Action item
In the records below, begin at the line containing "Task: Click inside" and end at the line containing "970x925 pixels."; quote every line in that span exactly, including both boundary lines, and no others.

Stored items
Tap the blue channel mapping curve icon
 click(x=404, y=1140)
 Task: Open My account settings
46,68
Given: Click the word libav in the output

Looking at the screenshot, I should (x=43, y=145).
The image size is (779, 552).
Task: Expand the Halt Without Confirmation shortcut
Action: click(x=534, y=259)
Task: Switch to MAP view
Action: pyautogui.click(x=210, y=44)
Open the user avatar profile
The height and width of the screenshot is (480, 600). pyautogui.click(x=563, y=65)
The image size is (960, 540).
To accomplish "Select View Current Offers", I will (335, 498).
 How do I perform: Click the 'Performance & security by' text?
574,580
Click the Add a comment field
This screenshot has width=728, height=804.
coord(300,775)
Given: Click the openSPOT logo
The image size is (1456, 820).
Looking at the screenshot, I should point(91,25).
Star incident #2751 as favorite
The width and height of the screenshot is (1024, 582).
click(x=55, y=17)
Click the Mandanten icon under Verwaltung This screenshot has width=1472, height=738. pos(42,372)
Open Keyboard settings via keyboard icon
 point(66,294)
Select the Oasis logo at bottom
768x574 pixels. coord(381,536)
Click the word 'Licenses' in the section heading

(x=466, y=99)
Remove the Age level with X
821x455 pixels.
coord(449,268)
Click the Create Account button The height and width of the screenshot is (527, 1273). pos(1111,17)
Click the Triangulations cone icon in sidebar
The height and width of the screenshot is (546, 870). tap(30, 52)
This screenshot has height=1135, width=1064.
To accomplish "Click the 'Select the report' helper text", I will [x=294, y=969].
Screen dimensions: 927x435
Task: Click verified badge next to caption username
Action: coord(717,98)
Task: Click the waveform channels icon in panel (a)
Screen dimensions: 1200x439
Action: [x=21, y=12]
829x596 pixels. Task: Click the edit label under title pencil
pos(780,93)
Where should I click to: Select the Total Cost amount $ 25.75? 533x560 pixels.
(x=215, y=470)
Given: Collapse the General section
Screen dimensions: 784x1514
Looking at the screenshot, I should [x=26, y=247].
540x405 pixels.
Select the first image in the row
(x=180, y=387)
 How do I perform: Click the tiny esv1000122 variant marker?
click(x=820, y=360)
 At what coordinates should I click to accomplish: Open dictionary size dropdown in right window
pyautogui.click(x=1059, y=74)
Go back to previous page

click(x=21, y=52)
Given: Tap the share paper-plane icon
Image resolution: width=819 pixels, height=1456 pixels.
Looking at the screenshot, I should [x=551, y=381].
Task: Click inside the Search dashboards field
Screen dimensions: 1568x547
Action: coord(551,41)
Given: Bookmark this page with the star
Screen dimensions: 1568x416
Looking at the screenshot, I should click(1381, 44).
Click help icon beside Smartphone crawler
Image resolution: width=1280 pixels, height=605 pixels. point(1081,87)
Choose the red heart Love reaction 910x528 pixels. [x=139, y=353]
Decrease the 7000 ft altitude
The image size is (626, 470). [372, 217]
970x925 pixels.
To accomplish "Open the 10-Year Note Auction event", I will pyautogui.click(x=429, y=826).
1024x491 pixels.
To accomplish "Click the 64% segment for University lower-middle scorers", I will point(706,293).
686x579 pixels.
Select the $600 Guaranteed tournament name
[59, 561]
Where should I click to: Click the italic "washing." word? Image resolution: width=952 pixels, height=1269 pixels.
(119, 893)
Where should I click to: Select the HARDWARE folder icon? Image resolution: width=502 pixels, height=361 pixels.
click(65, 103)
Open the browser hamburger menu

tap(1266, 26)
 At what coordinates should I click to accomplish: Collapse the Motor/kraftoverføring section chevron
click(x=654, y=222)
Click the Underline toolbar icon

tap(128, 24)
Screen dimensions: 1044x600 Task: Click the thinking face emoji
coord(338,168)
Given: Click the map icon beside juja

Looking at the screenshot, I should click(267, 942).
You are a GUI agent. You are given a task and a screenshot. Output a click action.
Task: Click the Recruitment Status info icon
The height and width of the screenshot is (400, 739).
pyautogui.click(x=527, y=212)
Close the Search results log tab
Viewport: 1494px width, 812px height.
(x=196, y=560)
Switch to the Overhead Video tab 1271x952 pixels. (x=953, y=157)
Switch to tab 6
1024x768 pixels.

Output
Task: Click inside the Search dashboards field
Screen dimensions: 1568x547
Action: coord(551,41)
Given: Bookmark this page with the star
Screen dimensions: 1568x416
Looking at the screenshot, I should click(1381, 44).
Click help icon beside Smartphone crawler
Image resolution: width=1280 pixels, height=605 pixels. point(1081,87)
Choose the red heart Love reaction 910x528 pixels. [x=139, y=353]
Decrease the 7000 ft altitude
The image size is (626, 470). [372, 217]
970x925 pixels.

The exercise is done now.